__THE REQUEST__. Turn the material below into a Markdown table with the columns "Row" and "Line," numbering each line and skipping blank ones. Leave the pictures out.

Entries from a collection:
========
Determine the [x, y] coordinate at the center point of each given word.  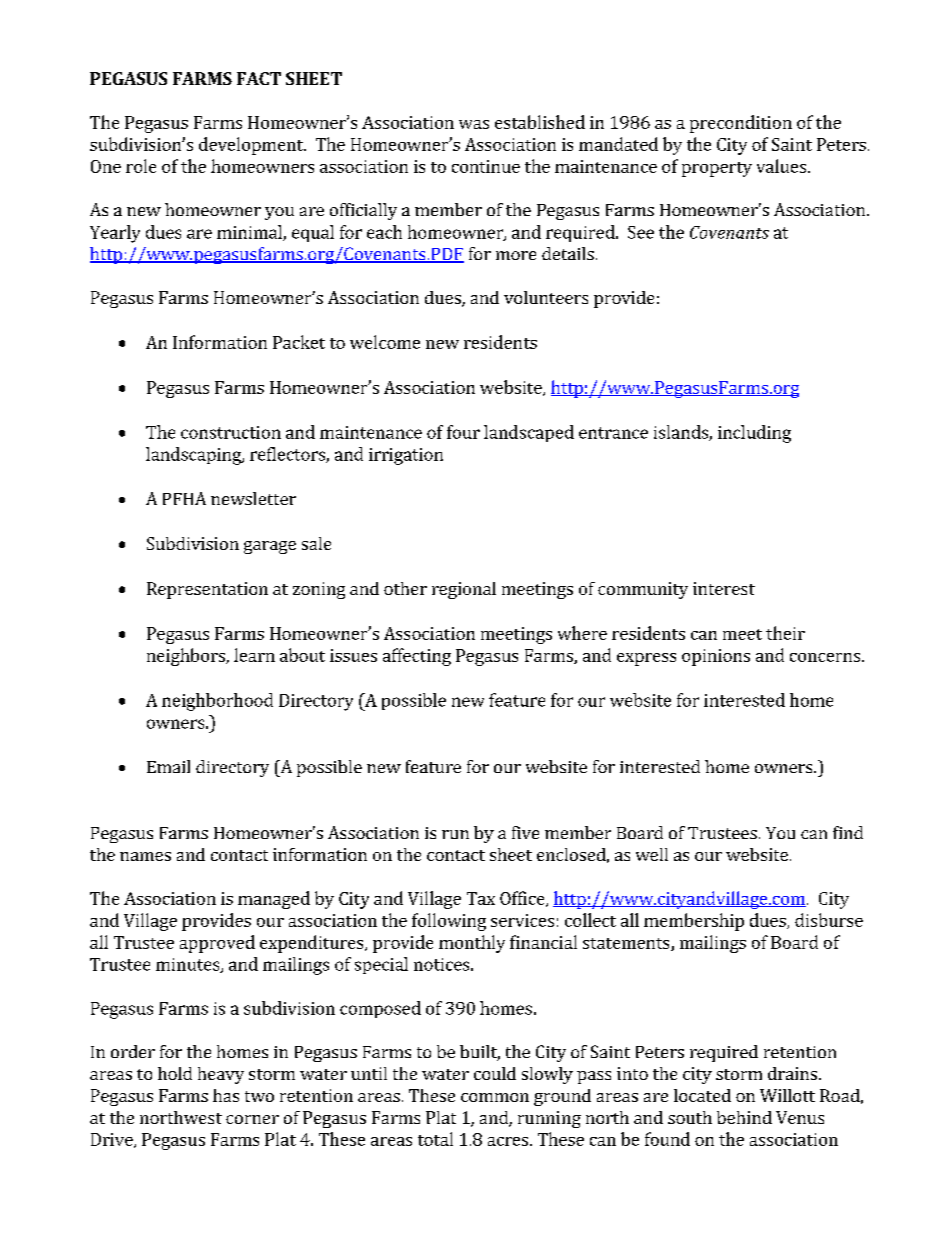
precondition [741, 124]
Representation [207, 590]
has [226, 1095]
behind [744, 1117]
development [252, 146]
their [785, 633]
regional [464, 590]
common [495, 1097]
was [474, 124]
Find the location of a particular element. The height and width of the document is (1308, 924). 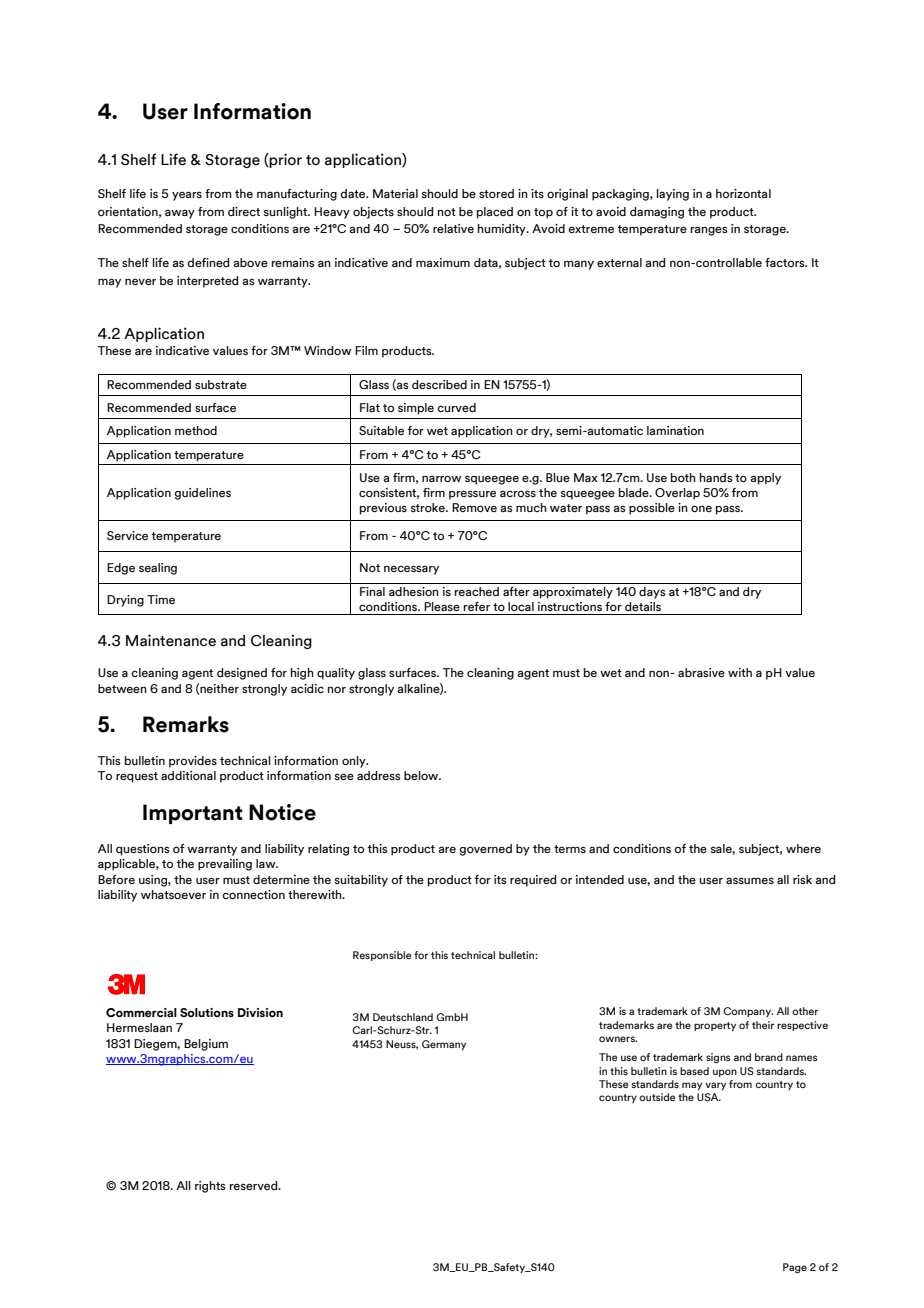

reserved is located at coordinates (255, 1185).
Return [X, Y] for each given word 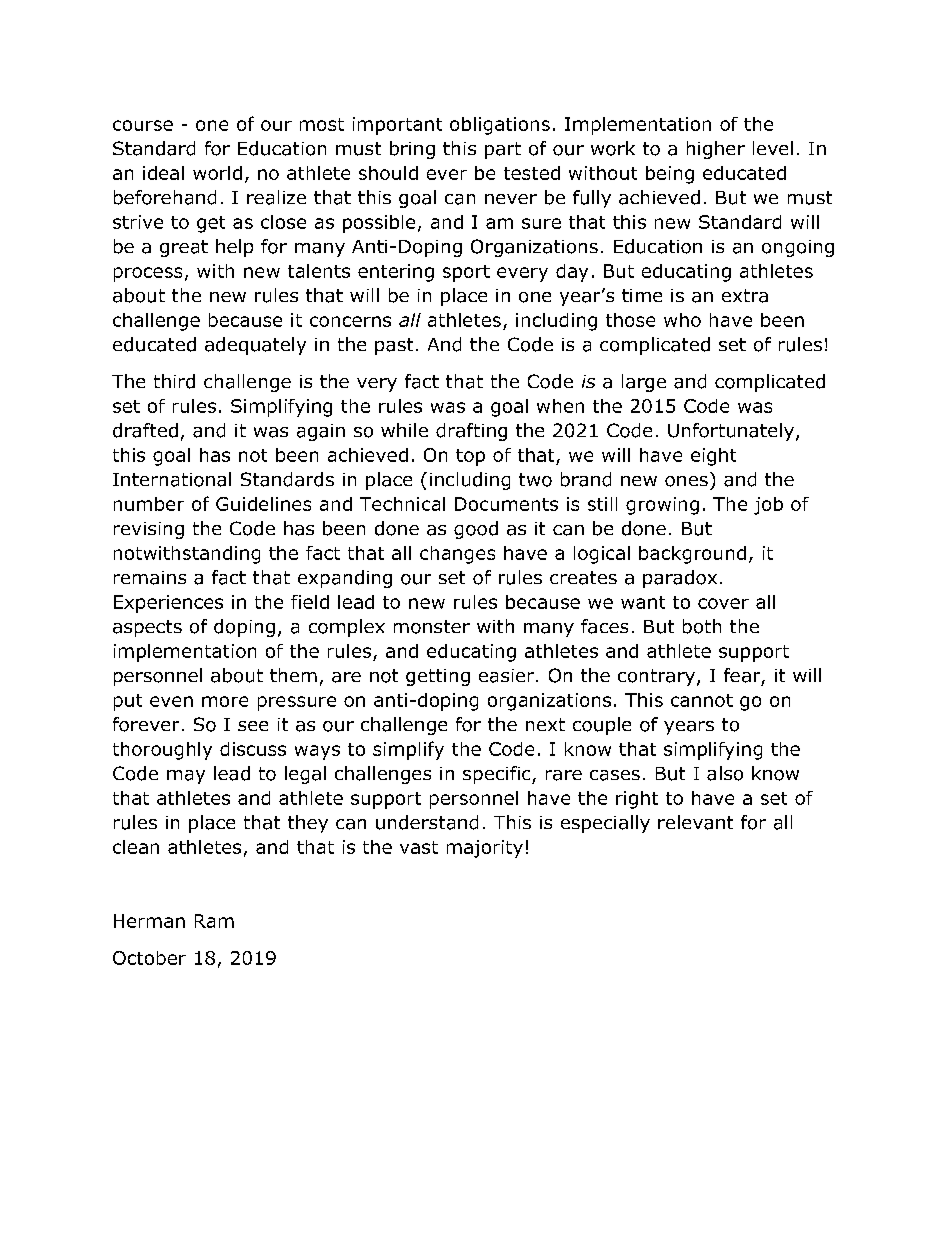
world [217, 173]
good [476, 530]
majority [485, 849]
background [692, 555]
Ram [214, 921]
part [503, 150]
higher [716, 150]
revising [149, 530]
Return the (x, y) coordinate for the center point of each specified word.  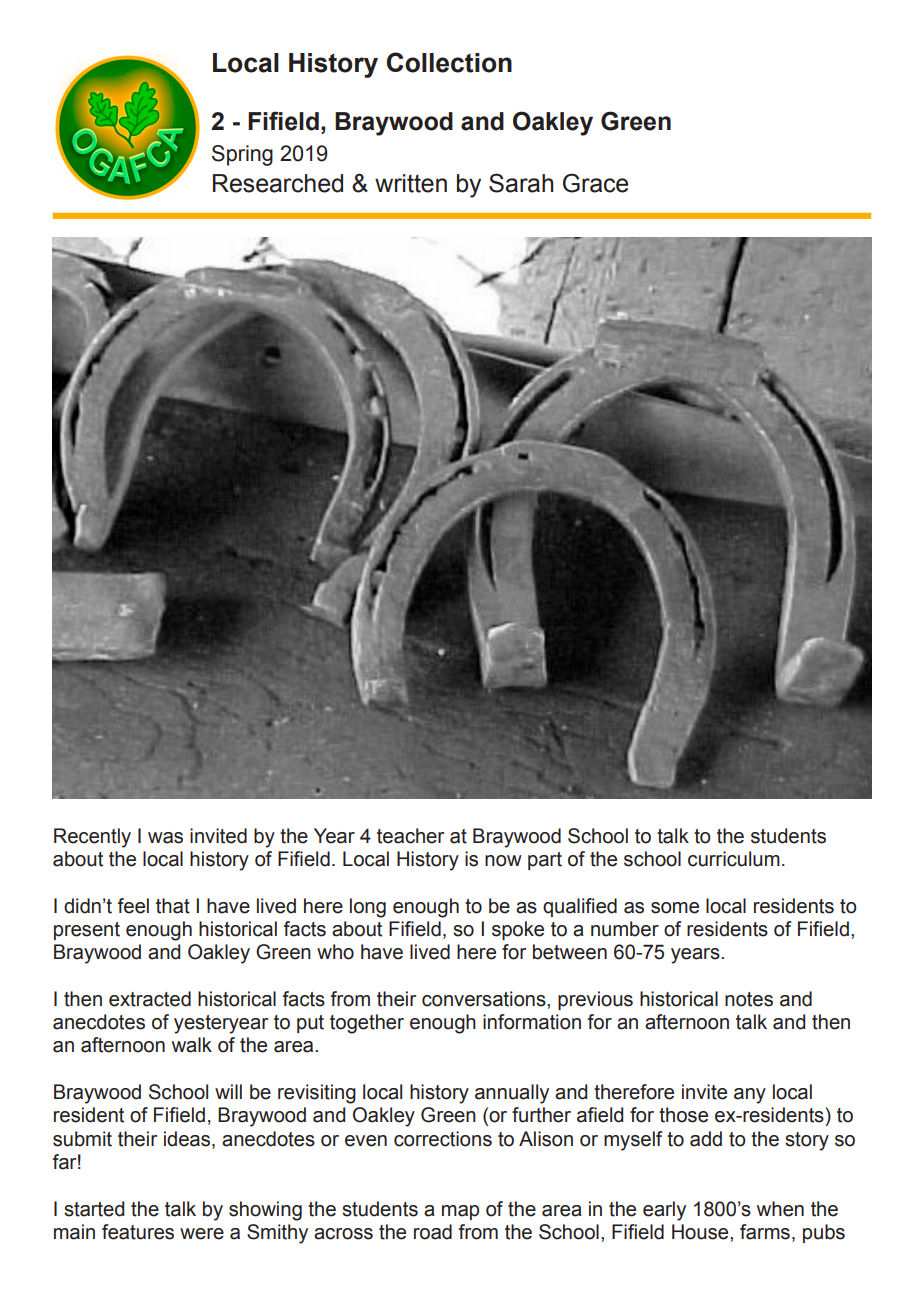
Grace (595, 183)
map (460, 1212)
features (138, 1232)
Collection (449, 62)
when (780, 1209)
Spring (242, 155)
========
__FINISHED ANSWER__.
| Row | Line |
|---|---|
| 1 | Determine the [x, y] coordinate at the center point of each given word.   |
| 2 | precondition [741, 124] |
| 3 | Representation [207, 590] |
| 4 | has [226, 1095] |
| 5 | behind [744, 1117] |
| 6 | development [252, 146] |
| 7 | their [785, 633] |
| 8 | regional [464, 590] |
| 9 | common [495, 1097] |
| 10 | was [474, 124] |
| 11 | Find the location of a particular element. The height and width of the document is (1308, 924).  |
| 12 | reserved is located at coordinates (255, 1185). |
| 13 | Return [X, Y] for each given word  |
| 14 | world [217, 173] |
| 15 | good [476, 530] |
| 16 | majority [485, 849] |
| 17 | background [692, 555] |
| 18 | Ram [214, 921] |
| 19 | part [503, 150] |
| 20 | higher [716, 150] |
| 21 | revising [149, 530] |
| 22 | Return the (x, y) coordinate for the center point of each specified word.   |
| 23 | Grace (595, 183) |
| 24 | map (460, 1212) |
| 25 | features (138, 1232) |
| 26 | Collection (449, 62) |
| 27 | when (780, 1209) |
| 28 | Spring (242, 155) |